Start of Block

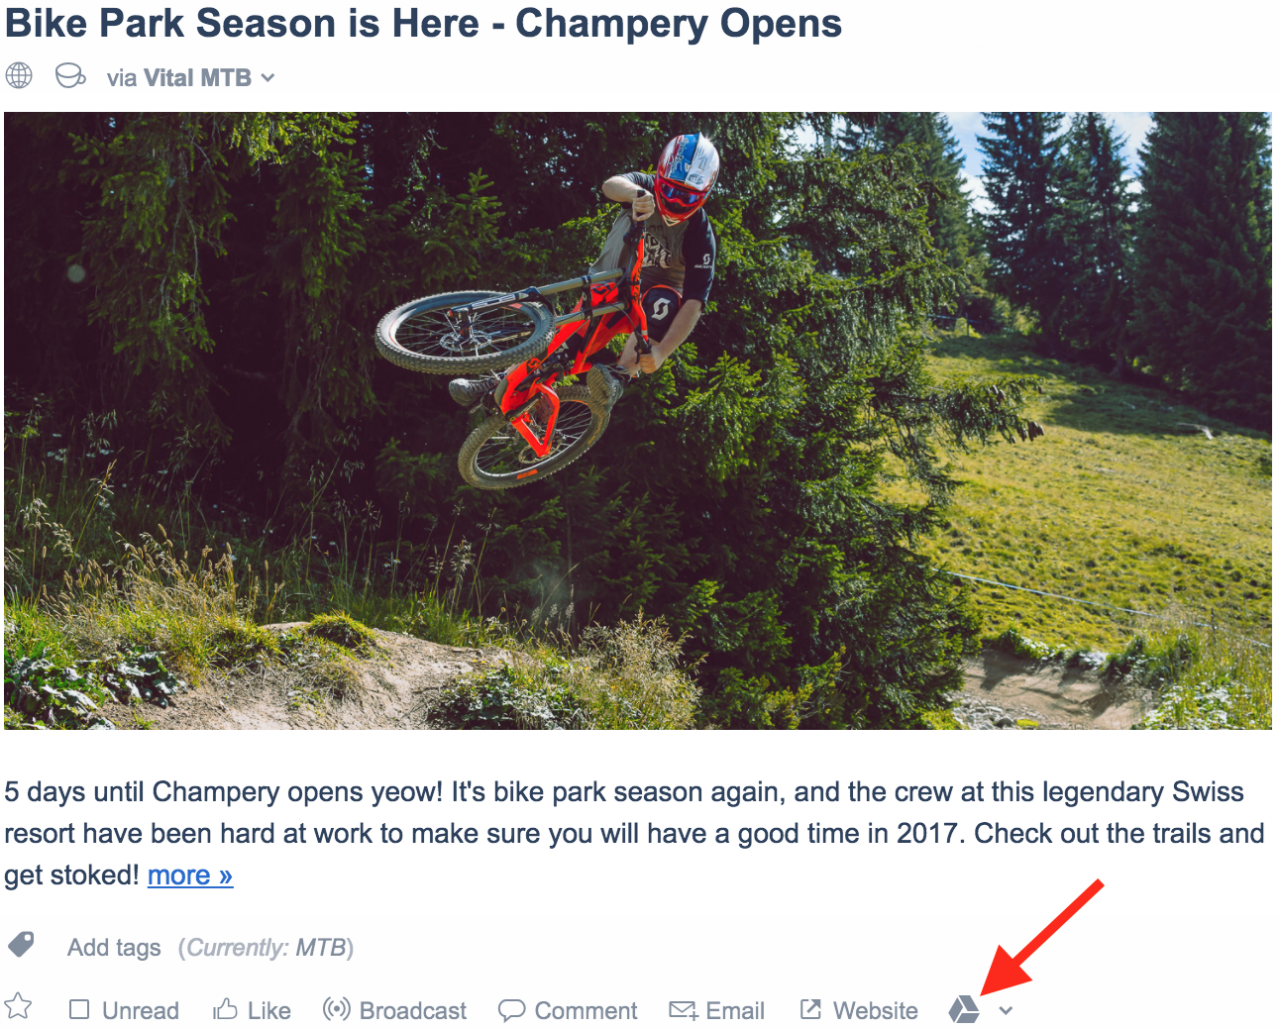Star this article with the star icon
The width and height of the screenshot is (1280, 1030).
click(18, 1006)
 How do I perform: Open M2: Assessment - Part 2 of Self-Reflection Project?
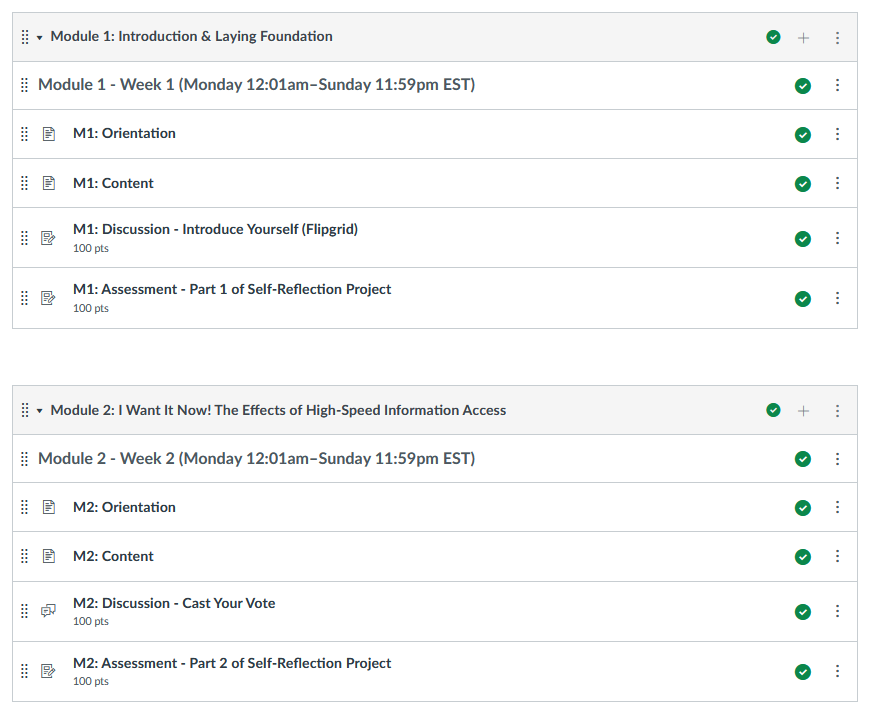point(232,663)
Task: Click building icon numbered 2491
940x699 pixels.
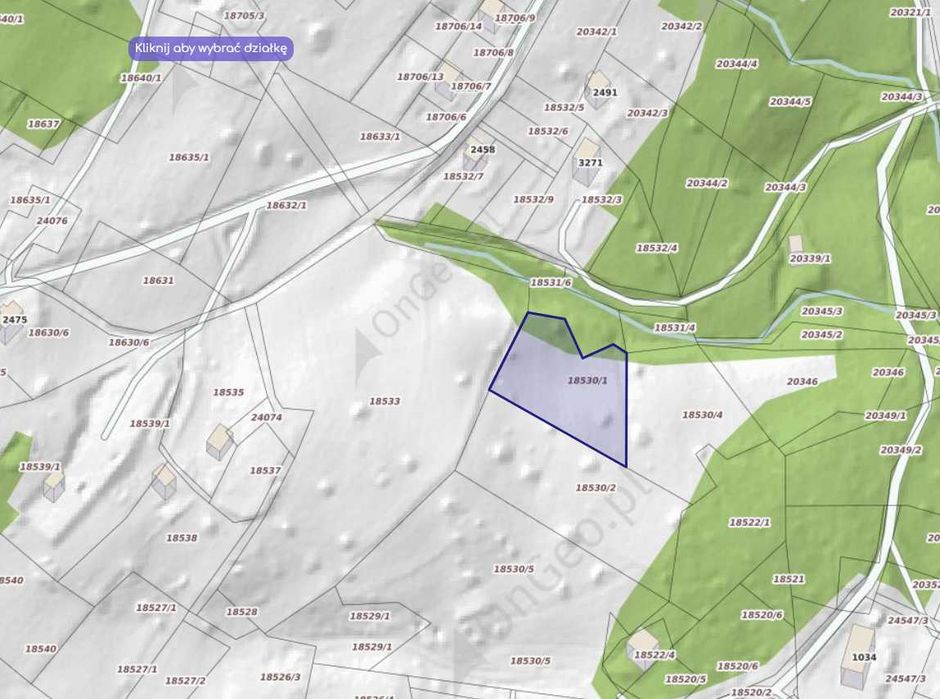Action: click(596, 90)
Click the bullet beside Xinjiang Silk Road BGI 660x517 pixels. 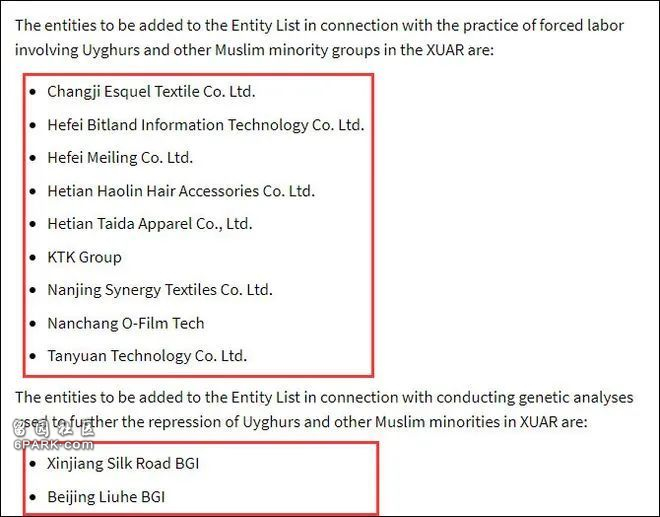33,464
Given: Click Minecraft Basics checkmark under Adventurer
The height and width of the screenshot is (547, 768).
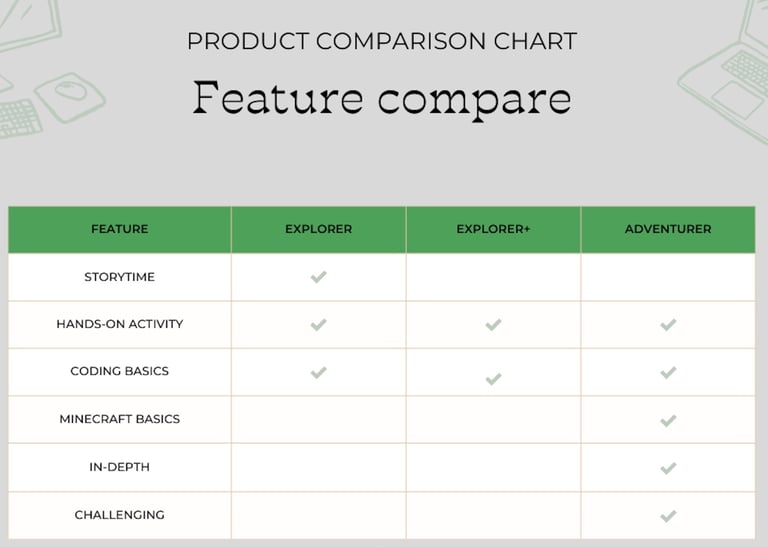Looking at the screenshot, I should click(668, 420).
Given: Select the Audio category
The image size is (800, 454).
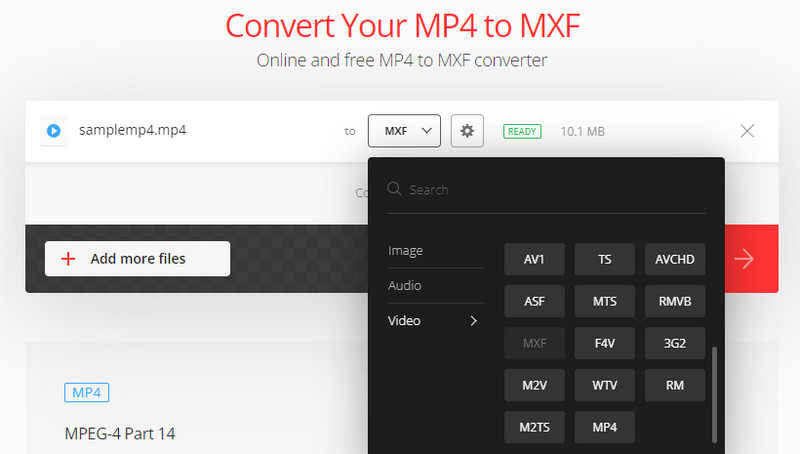Looking at the screenshot, I should click(x=405, y=286).
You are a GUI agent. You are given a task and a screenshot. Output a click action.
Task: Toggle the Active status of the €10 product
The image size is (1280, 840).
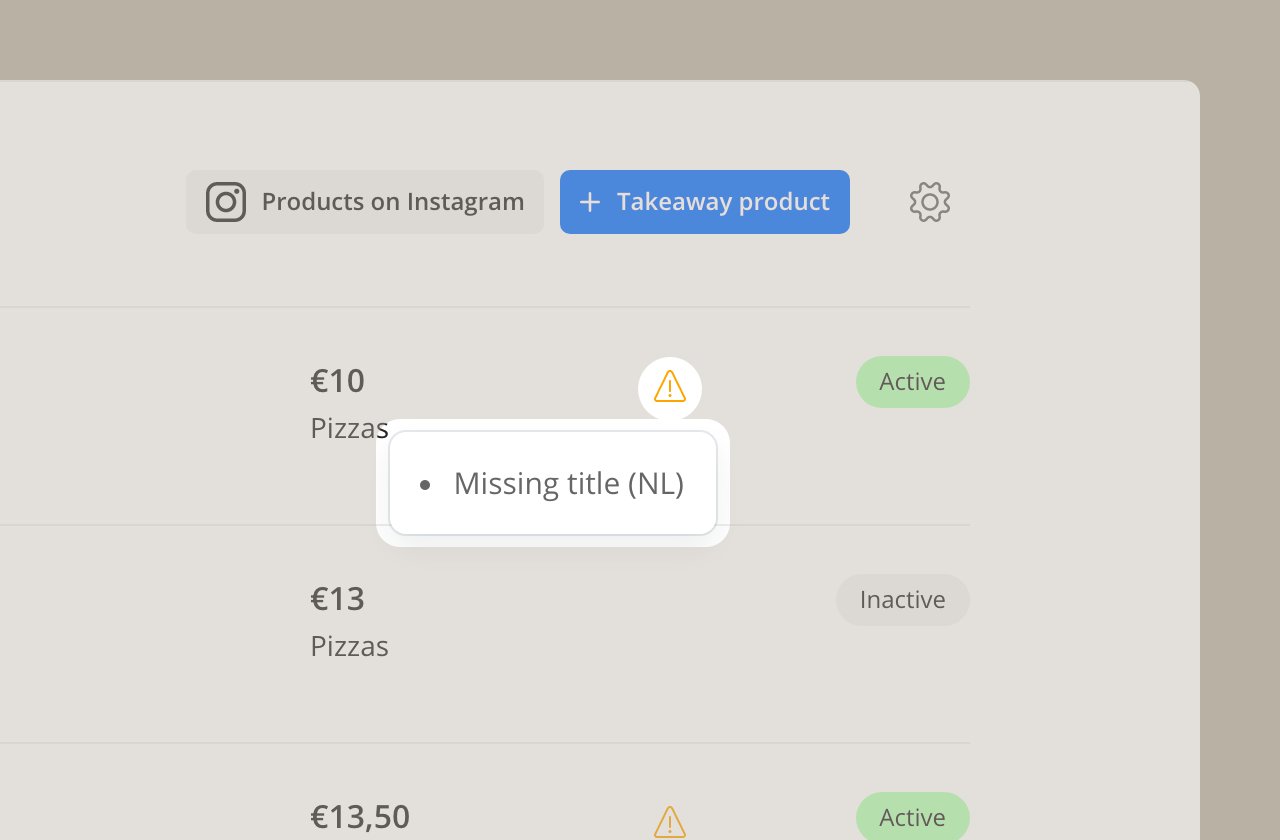(x=912, y=382)
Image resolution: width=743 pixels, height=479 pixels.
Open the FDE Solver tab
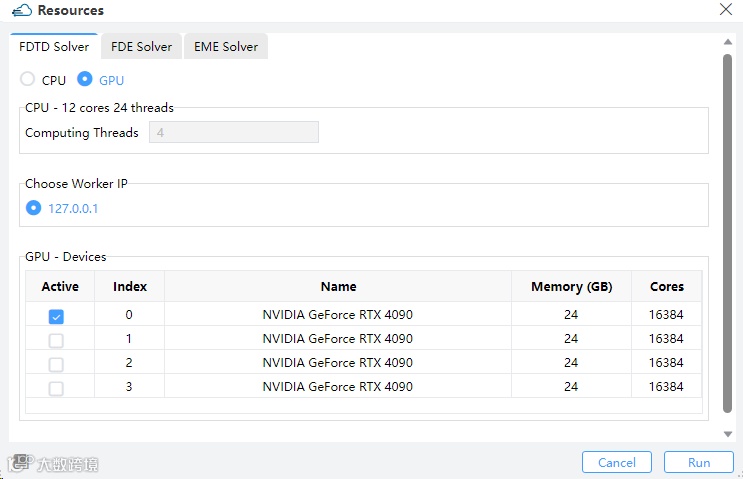pyautogui.click(x=141, y=47)
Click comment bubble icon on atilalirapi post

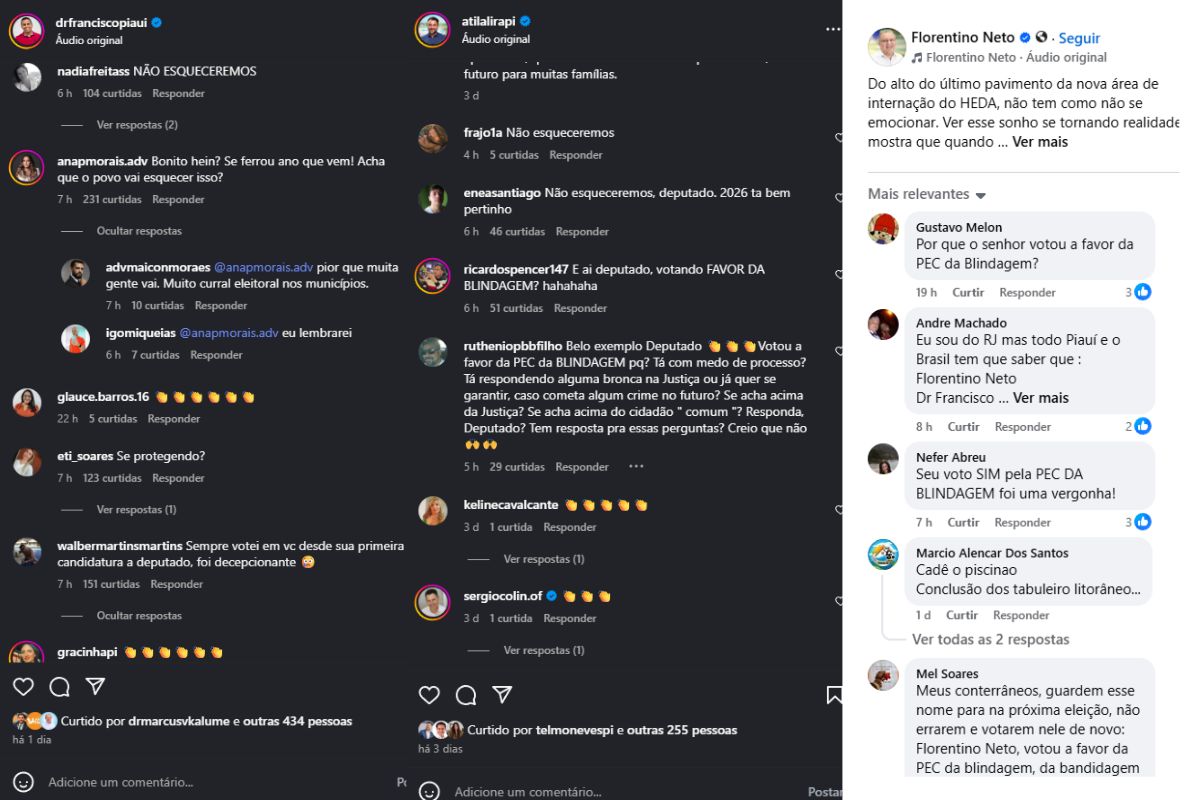466,695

End of Block

Problem to solve
Starting with the line that holds "Image resolution: width=743", transcribe exactly each line through the last one of the material above, and nothing else. Do not include pictures.

Written answer
Image resolution: width=743 pixels, height=479 pixels.
Open the FDE Solver tab
pyautogui.click(x=141, y=47)
Click comment bubble icon on atilalirapi post

466,695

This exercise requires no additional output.